Homozygosity of MSH2 c.1906G-->C germline mutation is associated with childhood colon cancer, astrocytoma and signs of Neurofibromatosis type I.

Hereditary non-polyposis colorectal cancer is a cancer predisposition syndrome known to be caused by heterozygous germline mutations in DNA mismatch repair genes (MMR) most commonly hMLH1, hMSH2, hMSH6. Heterozygous mutations in one of these genes confer an increased risk, mainly for colon and endometrial cancer. Recently, several publications identified that biallelic mutations in the MMR genes are associated with a more severe phenotype, including childhood malignancies and signs of neurofibromatosis type I (NF1). We report on a non-consanguineous Ashkenazi Jewish family with two affected siblings with features of NF1, colon cancer and astrocytoma at age 13 and 14. Their mother developed endometrial cancer at age 54. Their father had leukoplakia of the vocal cords with a family history of pancreatic cancer.
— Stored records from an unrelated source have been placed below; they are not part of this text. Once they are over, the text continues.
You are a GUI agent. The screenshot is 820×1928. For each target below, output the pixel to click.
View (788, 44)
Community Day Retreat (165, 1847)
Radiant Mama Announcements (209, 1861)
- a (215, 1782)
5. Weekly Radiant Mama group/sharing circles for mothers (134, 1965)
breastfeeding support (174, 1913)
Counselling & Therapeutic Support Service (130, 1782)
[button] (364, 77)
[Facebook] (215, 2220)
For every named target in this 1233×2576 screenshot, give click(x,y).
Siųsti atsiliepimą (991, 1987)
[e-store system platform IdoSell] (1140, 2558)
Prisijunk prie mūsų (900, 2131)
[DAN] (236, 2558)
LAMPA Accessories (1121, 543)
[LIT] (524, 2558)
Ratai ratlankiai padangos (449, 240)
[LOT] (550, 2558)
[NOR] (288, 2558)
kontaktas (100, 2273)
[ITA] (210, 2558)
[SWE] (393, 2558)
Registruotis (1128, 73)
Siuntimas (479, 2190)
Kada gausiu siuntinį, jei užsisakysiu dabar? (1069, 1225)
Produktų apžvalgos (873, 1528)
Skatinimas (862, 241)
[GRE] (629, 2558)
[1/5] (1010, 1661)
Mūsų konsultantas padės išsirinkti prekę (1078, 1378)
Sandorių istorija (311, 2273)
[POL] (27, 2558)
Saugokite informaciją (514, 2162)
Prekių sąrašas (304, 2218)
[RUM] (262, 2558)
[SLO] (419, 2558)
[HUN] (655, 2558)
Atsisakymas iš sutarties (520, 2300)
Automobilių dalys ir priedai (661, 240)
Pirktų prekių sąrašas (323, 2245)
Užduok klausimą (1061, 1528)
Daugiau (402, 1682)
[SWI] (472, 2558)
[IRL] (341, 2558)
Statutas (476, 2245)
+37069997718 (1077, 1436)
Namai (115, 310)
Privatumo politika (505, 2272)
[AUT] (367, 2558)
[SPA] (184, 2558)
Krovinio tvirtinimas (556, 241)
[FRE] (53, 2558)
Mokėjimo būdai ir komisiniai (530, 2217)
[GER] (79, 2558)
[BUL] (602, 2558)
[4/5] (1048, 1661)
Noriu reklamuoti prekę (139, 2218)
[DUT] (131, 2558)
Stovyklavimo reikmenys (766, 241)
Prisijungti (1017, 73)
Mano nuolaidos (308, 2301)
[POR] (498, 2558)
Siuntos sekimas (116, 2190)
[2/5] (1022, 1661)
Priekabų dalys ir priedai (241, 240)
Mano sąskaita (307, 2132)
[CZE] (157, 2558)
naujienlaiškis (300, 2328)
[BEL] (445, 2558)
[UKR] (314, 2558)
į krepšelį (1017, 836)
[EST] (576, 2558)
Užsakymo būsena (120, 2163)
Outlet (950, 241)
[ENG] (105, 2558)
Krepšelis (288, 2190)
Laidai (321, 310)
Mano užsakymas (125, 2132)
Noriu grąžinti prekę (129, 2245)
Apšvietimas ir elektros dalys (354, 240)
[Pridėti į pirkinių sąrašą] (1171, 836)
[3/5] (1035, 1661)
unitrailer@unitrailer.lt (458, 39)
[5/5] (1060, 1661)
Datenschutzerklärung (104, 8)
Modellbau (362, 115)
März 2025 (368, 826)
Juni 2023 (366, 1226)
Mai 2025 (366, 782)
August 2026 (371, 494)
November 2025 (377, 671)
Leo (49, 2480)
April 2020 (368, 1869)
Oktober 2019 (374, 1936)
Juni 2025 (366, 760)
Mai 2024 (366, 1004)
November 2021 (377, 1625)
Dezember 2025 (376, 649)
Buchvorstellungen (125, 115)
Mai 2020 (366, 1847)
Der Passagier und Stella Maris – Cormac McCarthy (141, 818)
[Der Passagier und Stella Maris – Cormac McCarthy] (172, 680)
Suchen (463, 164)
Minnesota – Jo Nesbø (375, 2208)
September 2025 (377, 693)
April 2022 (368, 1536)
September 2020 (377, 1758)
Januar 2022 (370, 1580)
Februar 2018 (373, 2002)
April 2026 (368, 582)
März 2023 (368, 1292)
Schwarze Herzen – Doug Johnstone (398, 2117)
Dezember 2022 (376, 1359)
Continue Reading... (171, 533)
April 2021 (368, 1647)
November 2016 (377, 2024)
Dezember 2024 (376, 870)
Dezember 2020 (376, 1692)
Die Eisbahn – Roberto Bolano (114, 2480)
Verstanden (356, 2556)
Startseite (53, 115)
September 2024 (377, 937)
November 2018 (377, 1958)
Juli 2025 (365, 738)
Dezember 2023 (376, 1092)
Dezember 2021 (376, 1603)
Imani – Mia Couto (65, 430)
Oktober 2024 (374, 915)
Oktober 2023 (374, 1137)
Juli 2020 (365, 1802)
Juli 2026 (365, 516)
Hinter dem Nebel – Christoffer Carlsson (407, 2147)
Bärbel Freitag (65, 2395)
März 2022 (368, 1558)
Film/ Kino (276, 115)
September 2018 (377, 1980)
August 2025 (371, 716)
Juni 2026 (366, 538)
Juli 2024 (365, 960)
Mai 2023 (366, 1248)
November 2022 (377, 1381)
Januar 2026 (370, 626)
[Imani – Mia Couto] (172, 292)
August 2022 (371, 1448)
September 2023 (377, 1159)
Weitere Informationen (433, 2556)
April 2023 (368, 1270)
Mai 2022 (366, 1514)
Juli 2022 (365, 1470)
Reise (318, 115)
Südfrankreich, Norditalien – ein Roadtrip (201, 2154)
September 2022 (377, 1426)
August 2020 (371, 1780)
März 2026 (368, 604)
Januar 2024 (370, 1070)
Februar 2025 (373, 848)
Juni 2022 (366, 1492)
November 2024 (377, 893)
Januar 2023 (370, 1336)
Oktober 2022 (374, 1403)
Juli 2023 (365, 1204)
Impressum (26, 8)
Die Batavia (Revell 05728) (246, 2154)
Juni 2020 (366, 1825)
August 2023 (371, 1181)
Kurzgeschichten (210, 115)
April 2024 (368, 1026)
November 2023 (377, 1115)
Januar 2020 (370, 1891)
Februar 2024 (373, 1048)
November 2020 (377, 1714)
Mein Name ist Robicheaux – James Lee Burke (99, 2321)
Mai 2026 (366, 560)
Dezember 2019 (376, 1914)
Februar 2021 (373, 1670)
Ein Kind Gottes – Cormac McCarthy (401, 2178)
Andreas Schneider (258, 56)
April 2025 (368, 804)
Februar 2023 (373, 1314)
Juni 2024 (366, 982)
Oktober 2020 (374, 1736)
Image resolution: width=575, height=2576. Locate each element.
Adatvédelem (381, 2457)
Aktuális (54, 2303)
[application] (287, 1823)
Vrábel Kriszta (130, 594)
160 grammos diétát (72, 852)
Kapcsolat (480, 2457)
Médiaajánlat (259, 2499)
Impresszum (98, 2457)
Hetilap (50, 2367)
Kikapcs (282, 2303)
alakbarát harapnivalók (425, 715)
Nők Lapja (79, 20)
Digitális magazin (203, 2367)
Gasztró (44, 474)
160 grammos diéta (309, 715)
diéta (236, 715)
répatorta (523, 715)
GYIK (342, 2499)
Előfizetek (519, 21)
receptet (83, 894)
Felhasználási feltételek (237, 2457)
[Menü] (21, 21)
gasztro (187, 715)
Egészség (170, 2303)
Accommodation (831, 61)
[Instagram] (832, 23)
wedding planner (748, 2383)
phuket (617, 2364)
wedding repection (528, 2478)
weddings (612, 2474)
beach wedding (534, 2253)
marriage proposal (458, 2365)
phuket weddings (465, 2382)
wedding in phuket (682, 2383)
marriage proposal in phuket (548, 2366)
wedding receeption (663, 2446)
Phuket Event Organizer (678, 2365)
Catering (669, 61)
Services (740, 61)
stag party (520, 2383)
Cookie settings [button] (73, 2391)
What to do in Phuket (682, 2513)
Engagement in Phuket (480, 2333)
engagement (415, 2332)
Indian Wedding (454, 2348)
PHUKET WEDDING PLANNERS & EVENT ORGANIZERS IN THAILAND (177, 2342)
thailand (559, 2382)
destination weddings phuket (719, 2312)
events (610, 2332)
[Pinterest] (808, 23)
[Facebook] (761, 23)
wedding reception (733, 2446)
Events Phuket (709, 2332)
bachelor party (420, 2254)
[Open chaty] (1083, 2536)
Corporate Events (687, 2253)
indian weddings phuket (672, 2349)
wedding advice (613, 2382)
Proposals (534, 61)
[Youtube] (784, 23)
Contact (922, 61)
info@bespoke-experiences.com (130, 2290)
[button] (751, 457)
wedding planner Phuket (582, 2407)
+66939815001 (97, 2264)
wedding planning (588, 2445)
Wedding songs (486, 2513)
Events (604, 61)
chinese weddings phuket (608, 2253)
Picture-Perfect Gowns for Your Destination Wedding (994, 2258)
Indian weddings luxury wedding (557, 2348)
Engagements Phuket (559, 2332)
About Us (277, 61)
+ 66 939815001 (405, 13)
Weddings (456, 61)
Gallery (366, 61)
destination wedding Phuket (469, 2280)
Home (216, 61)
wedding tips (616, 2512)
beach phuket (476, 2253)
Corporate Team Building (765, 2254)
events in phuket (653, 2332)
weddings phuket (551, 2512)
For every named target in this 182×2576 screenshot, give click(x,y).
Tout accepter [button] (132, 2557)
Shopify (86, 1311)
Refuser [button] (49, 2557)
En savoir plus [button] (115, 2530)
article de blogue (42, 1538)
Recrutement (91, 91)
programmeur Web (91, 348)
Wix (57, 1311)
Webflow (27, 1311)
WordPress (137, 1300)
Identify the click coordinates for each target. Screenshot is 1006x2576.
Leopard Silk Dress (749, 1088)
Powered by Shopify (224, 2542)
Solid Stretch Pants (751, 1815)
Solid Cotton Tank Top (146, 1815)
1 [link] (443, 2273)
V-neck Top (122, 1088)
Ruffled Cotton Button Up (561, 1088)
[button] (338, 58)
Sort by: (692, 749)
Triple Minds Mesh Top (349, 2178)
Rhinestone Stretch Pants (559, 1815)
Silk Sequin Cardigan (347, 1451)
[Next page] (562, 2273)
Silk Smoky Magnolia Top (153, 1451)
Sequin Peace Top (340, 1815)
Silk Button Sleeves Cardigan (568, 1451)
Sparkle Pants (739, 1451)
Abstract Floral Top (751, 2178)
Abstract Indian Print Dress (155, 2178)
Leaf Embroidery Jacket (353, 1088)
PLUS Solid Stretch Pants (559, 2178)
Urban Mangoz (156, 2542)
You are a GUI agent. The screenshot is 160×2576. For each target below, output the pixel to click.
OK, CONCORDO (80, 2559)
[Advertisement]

Molecular and pathology studies were done on the tumor tissue and on genomic DNA of family members. Tumor testing demonstrated a high degree of microsatellite instability (MSI analysis), expression of MLH1 and absence of expression of both MSH2 and MSH6 proteins. A biallelic c.1906G > C (p.A636P) mutation in the hMSH2 gene was detected in the blood of one affected child. Parental genetic testing showed that each parent was heterozygote for the mutation. The c.1906G > C mutation is a founder mutation in the Ashkenazi Jewish population. To our knowledge this is the first report of homozygosity for this founder mutation.